This is why the <object> element was later added to HTML (by a committee), with exactly these properties (and handling other types of things than images into the bargain, such as MPEG movies).
Another thing not designed by a committee, but just added to a product without consultation, was Frames. These are widely infamous in the interaction community for their lack of user-friendliness, initially and principally for the way that they broke the use of the [back] button. But I have tried to identify all the problems with frames, and this is what I have come up with:
- The [back] problem (which still exists, even if it is not as bad as it was originally).
- You can't bookmark a frameset in the combination of pages it holds.
- 'Page up' and 'page down' usually don't work properly: even if there's only one frame that is scrollable, you usually have to click in it before you can use the paging keys.
- If you do a 'reload', you often get a different result than you started with.
- There are some security worries, when people combine pages from different sites in one frameset.
- Occasionally you can get trapped in a frameset, or you can get nested framesets, and it can be really difficult to get out.
- Search engines only find the pages included in the frames, so you get your search results without the navigation intended.

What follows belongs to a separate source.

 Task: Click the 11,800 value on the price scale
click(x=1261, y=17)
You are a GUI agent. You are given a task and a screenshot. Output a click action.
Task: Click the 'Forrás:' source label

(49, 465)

- Almost no one provides <noframes> content, so searches with search engines like Google are seriously weakened.
In fact I can only find two compelling uses for frames:
- A search and display interface, where the results of some time-consuming search operation are shown in one frame, and clicking on those displays the resultant page in another frame.

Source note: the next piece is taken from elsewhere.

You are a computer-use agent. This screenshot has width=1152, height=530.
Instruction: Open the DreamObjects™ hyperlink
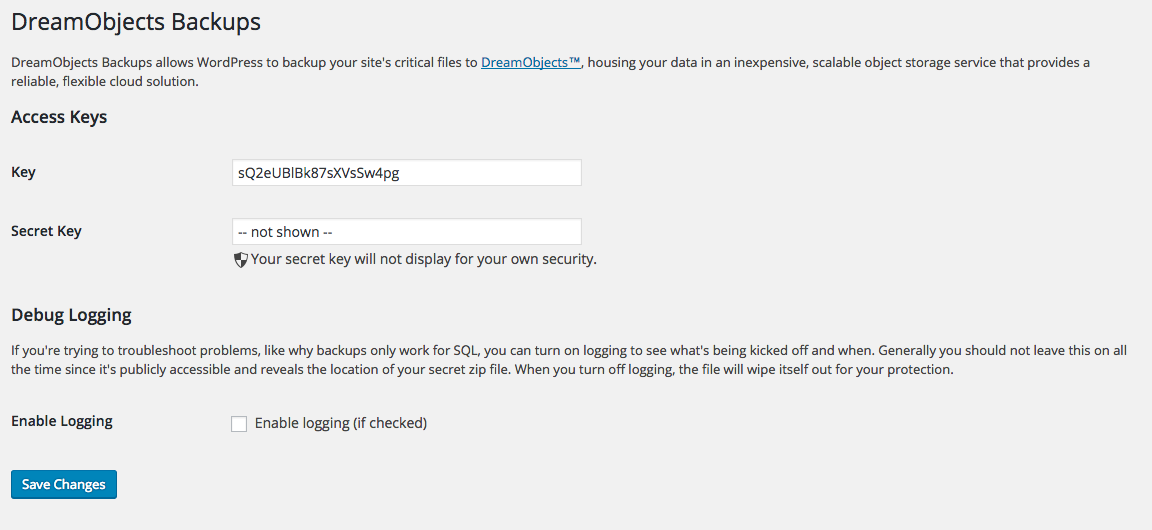(x=531, y=62)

- When scripting variables need to be kept over a series of pages.
All in all a pretty damning charge sheet, and therefore surprising that Frames are so widely used. What is also surprising is that if Frames had been designed in a slightly different way, most of the problems would disappear. If they had been designed not as a variation of HTML, but as a separate sort of document with the content HTML documents as parameters, such as
http://www.example.com/home.frm?nav.html;main.html;banner.html
many of the usability problems mentioned above would never have arisen.
My conclusion? Firstly that "Many eyes make all bugs shallow" also applies to user-interface design bugs, and that user interface people should be involved in the design of notations.